O conselho de administração que é um órgão colegiado, previsto na Lei das Sociedades por Ações, em seu artigo 138 e 140 e tem como objetivo compor a administração das Sociedades Anônimas, juntamente com a Diretoria e o Conselho Fiscal (se houver), voltado para a tomada de decisões de maior alçada, além daquelas previstas em lei (como eleição de Diretores) e mais estratégicas ou seja, menos táticas. A presença de membros da família nos conselhos de administração é bastante comum, todavia, para que as decisões estejam mais voltadas para o interesse exclusivo da empresa, sugere-se que tais conselhos tenham a presença de um conselheiro independente[6] ou externo[7].
Sob esse aspecto, nota-se que diversas empresas familiares, decidem criar um conselho de administração por causa do crescimento da empresa, de um processo de sucessão ou da entrada de sócios não familiares. Esse passo é, muitas vezes difícil pelo fato dos membros da família não terem conhecimento do funcionamento desse órgão e nem tampouco das boas práticas de governança, por conta disso, a figura do conselheiro independente, pelo papel de mediação, pode ser fundamental para equilibrar os interesses divergentes. Para tanto, é salutar que ele desenvolva uma relação de confiança e respeito com os sócios, de forma que eles possam aceitar as suas contribuições em prol do fortalecimento da governança corporativa[8].

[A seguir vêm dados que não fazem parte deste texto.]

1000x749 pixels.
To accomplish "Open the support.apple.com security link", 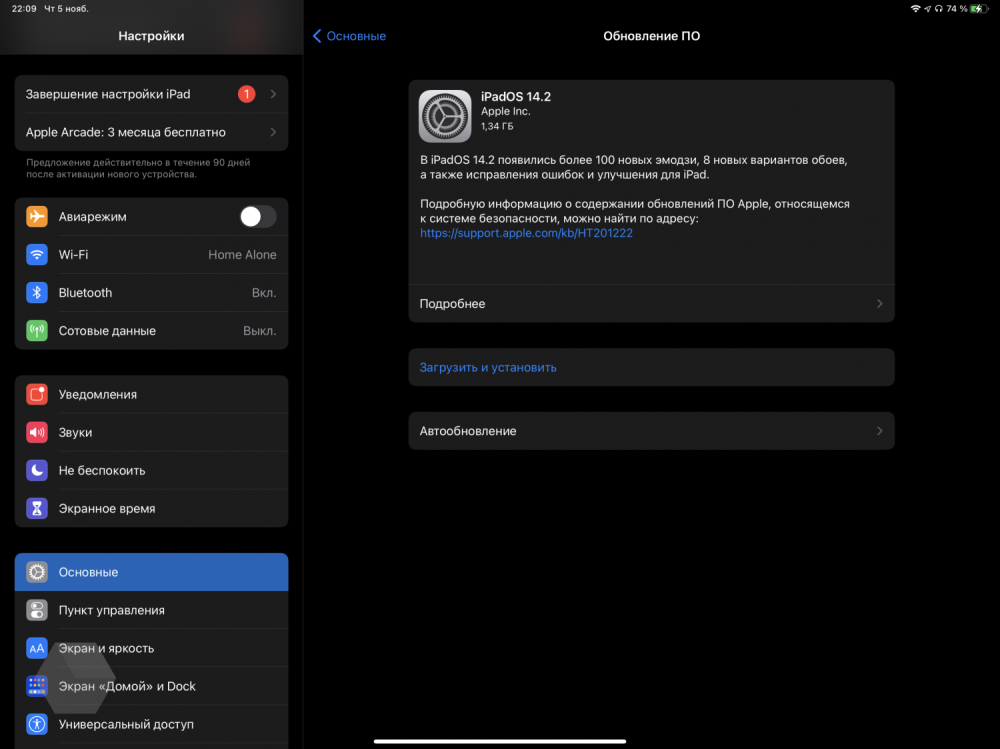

Por fim, importante lembrar que a administração das sociedades também deve ser composta por uma Diretoria, e no caso das empresas familiares, ainda que tenha membros da família ocupando cargos executivos, recomenda-se que o Conselho de Administração e a Diretoria sejam órgãos independentes, inclusive no tocante a composição, ou seja, que não haja membros ocupando cadeiras nesses dois órgãos.

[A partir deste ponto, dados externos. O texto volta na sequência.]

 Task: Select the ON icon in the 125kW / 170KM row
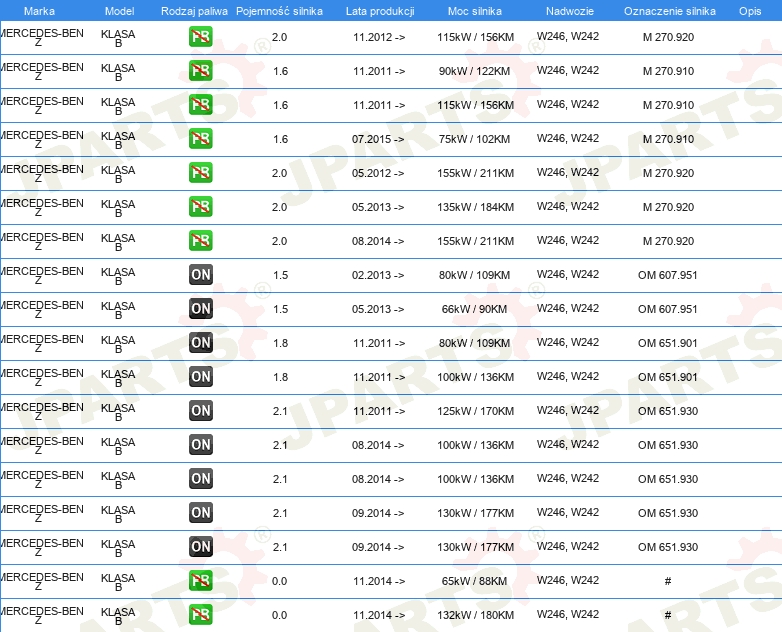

Autora: Grazziella Mosareli Kayo – Sócia do Dessimoni | Blanco Advogados.
[1] https://www.sebrae.com.br/sites/PortalSebrae/ufs/ms/artigos/pais-e-filhos-os-desafios-e-valores-entre-geracoes-de-empreendedores,f646cf80c782c710VgnVCM100000d701210aRCRD
[2] FILHO, Nelson Cury, Revista do IBGC, Análise e Tendências, Revista nº 5 /2018, página 19.
[3] Revista nº 5 /2018, página 13.
[4] LODI, João Bosco. Governança Corporativa: o governo da empresa e o conselho de administração. Rio de Janeiro: Campus, 2000, p.40.
[5] FILHO, Nelson Cury, Revista do IBGC, Análise e Tendências, Revista nº 5 /2018, páginas 21/21.
[6] São pessoas sem qualquer vínculo com a empresa atual ou no passado, portanto são pessoas que: não são sócios, funcionários, administradores, consultores ou prestadores de serviços, não ser parente até segundo grau dos sócios da empresa ou de suas coligadas, não ter sido empregado ou colaborador nos últimos três anos, não estar fornecendo produtos ou serviços para a empresa de escala relevante, não participar de entidade que receba patrocínio da empresa, se manter independente em relação ao CEO, não depender financeiramente da remuneração da Sociedade.
[7] Conselheiros que não têm vínculo direto ou trabalhista atual com a organização, mas não são independentes. Por exemplo: ex-diretores e ex-funcionários, advogados e consultores que prestam serviços à empresa, sócios ou funcionários do grupo controlador e seus parentes próximos, etc.
[8] PARENTE, Tobias Coutinho, Revista do IBGC, Análise e Tendências, Revista nº 5 /2018, página 14.